In [None]:
import pandas as pd # Data manipulation and analysis.
import numpy as np # Numerical operations and array handling.
import matplotlib.pyplot as plt # More control, lower-level, basic plotting.
import seaborn as sns # Higher-level, more aesthetically pleasing plots.
from scipy import stats # Statistical functions and tests.


pd.set_option('display.max_columns', None) # Display all columns in DataFrame output.
pd.set_option('display.max_rows', None) # Display all rows in DataFrame output.

### Load all CSV data

In [None]:
df = pd.read_csv('/Users/xiaowenrou/Downloads/COMP647/financial_fraud_detection_dataset.csv')
df.info()

### Remove irrelevant data

When building a fraud detection model, each feature must be available in real-time in real-world transaction processing scenarios and have the ability to distinguish between legitimate and fraudulent transactions.
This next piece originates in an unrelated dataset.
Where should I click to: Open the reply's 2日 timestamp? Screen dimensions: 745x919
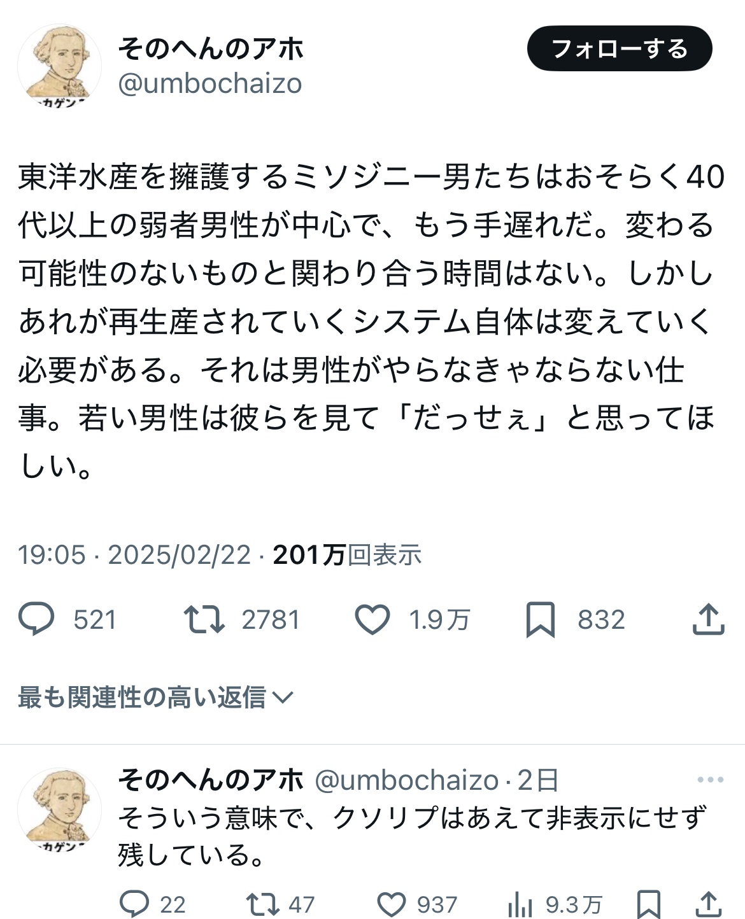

- `transaction_id`: The transaction ID is a unique identifier generated by the system and does not contain any predictive information.
- `sender_account` & `receiver_account`: Account identifiers can lead to model overfitting: most transactions involve new account combinations that have never been seen before.
- `fraud_type`: We only need binary classification, not classification of fraud types, so remove this column.
- `ip_address`: IP addresses are dynamically allocated, so the same user may use different IP addresses, and different users may share the same IP address.

In [None]:
columns_to_remove = [
    'transaction_id',
    'sender_account',
    'receiver_account',
    'fraud_type',
    'ip_address'
]

df = df.drop(columns = columns_to_remove)
df.info()

### Remove Null value rows
In this section, we use different data checking strategies for different data types.
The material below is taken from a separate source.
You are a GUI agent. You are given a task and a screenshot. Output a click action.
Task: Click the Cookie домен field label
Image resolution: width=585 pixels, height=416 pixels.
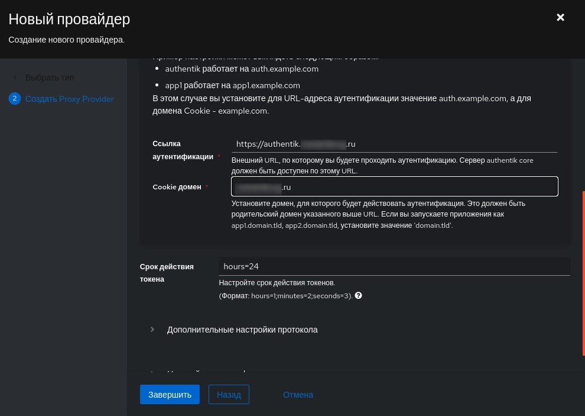click(177, 187)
- For categorical variables (`transaction_type`, `merchant_category`, `location`, `device_used`, `payment_channel`, `device_hash`), a complete deletion strategy is adopted. When missing values ​​appear in these fields, the entire row of data containing the missing value is directly deleted. For the missing of such categorical variables, forced filling will introduce noise and may mislead model learning.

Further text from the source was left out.